**RAW DATA:**
▬▬▬▬▬▬▬▬▬▬

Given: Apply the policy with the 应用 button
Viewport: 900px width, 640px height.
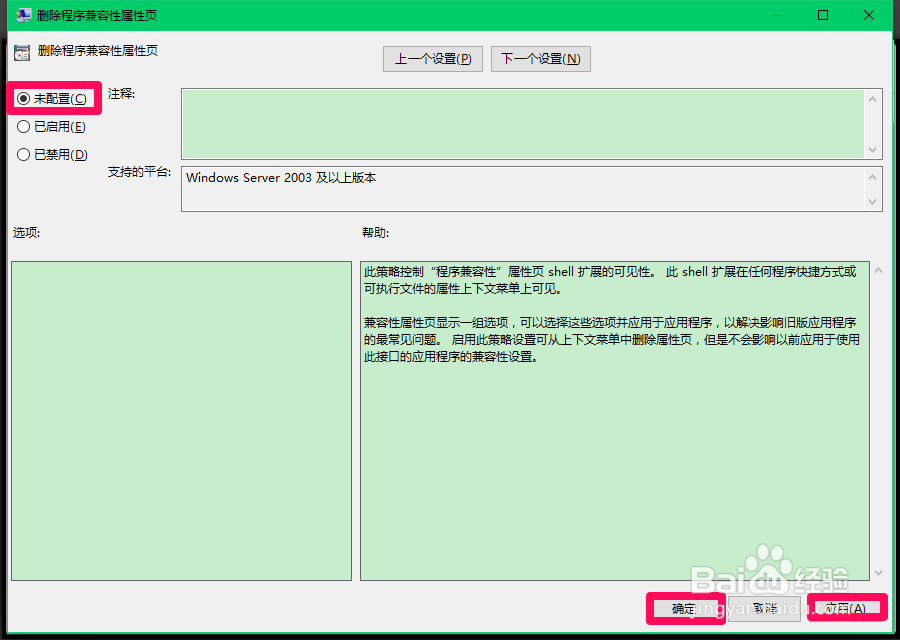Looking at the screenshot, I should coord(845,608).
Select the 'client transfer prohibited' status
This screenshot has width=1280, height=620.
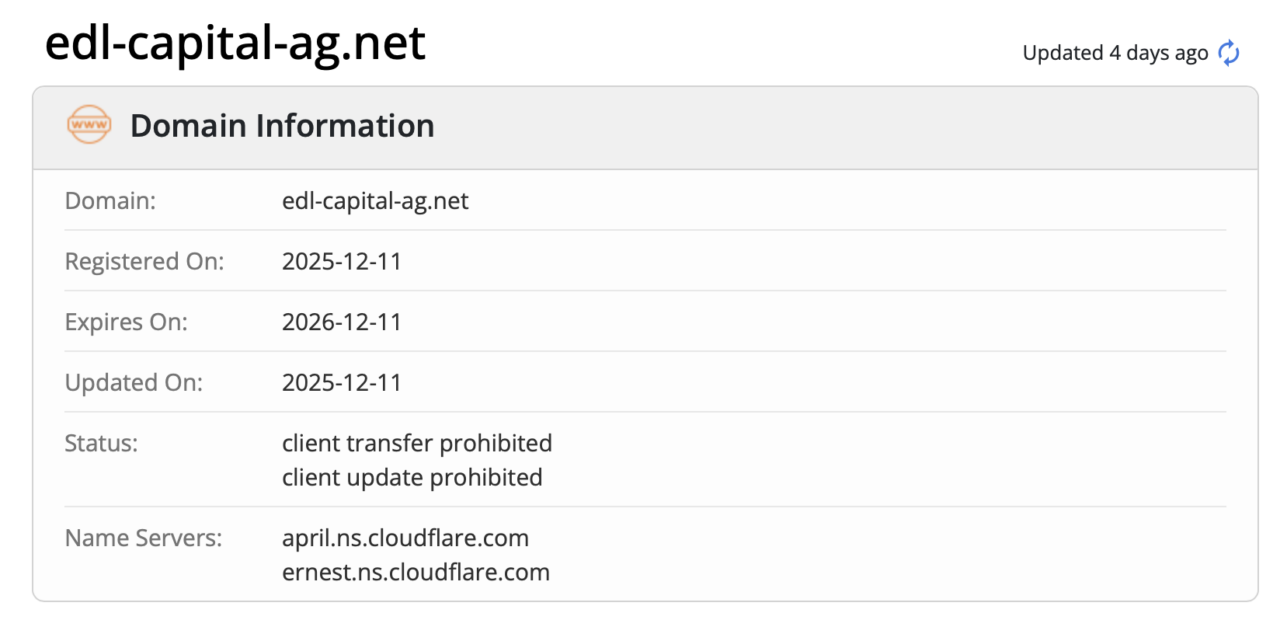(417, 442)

▬▬▬▬▬▬▬▬▬▬

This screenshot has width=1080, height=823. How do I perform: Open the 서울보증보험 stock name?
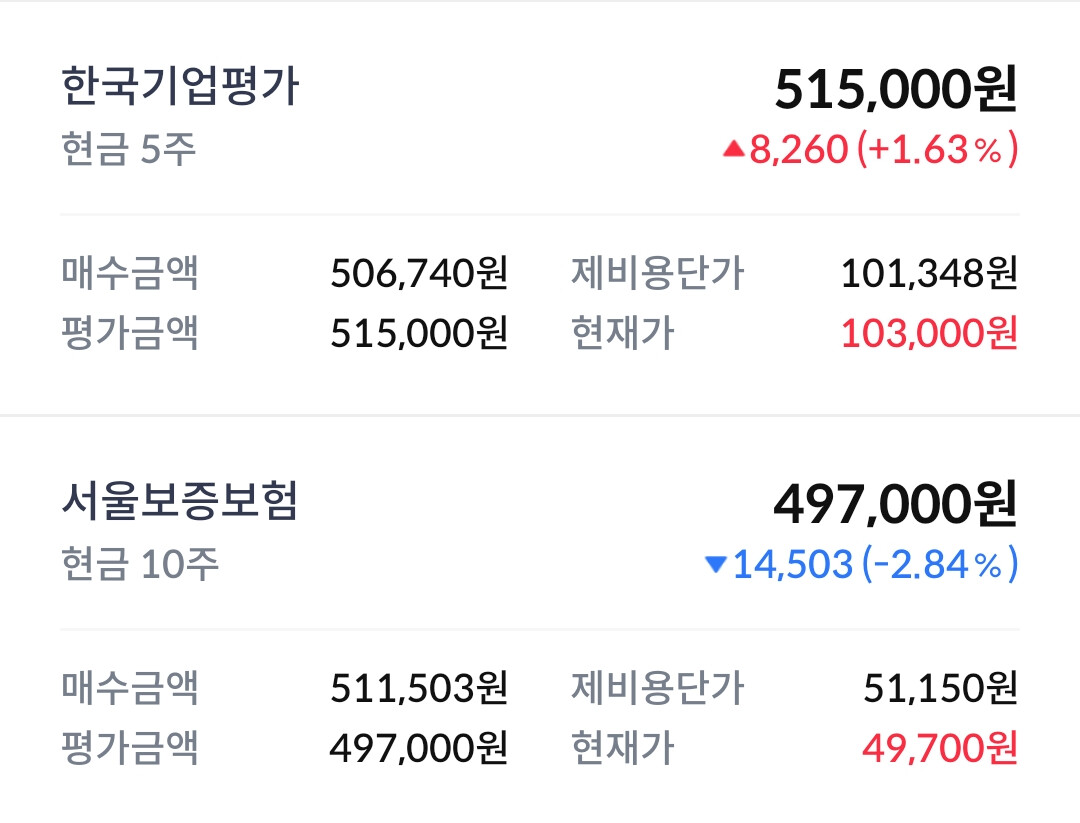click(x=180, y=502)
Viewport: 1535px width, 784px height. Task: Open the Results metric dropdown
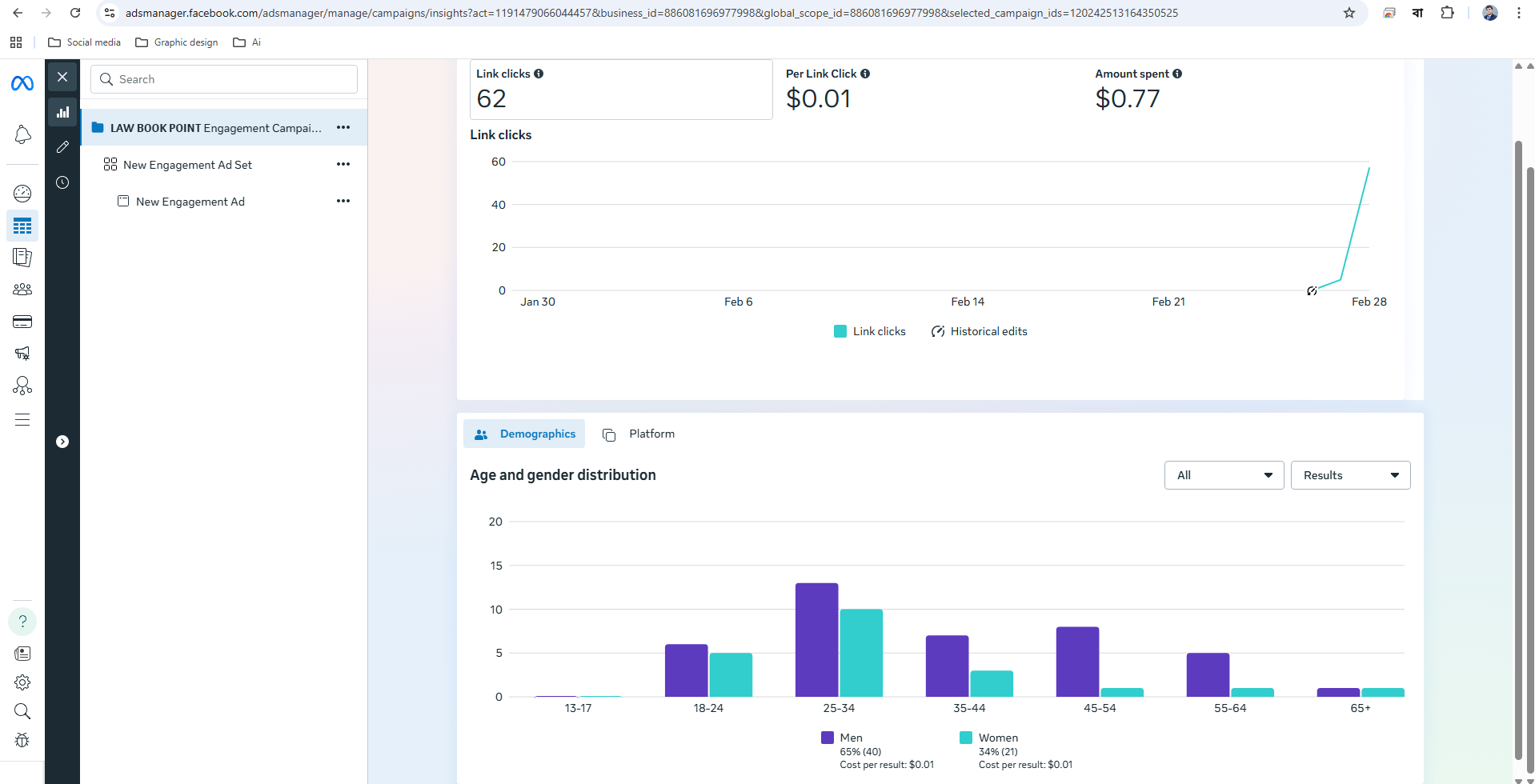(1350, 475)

▬▬▬▬▬▬▬▬▬▬

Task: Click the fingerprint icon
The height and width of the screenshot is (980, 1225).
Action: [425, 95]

▬▬▬▬▬▬▬▬▬▬

**TASK TO COMPLETE:**
Copy the listing lines word for word, from the line with "Task: Click the fingerprint icon" to the line with "Action: [425, 95]".

**TASK RESPONSE:**
Task: Click the fingerprint icon
The height and width of the screenshot is (980, 1225).
Action: [425, 95]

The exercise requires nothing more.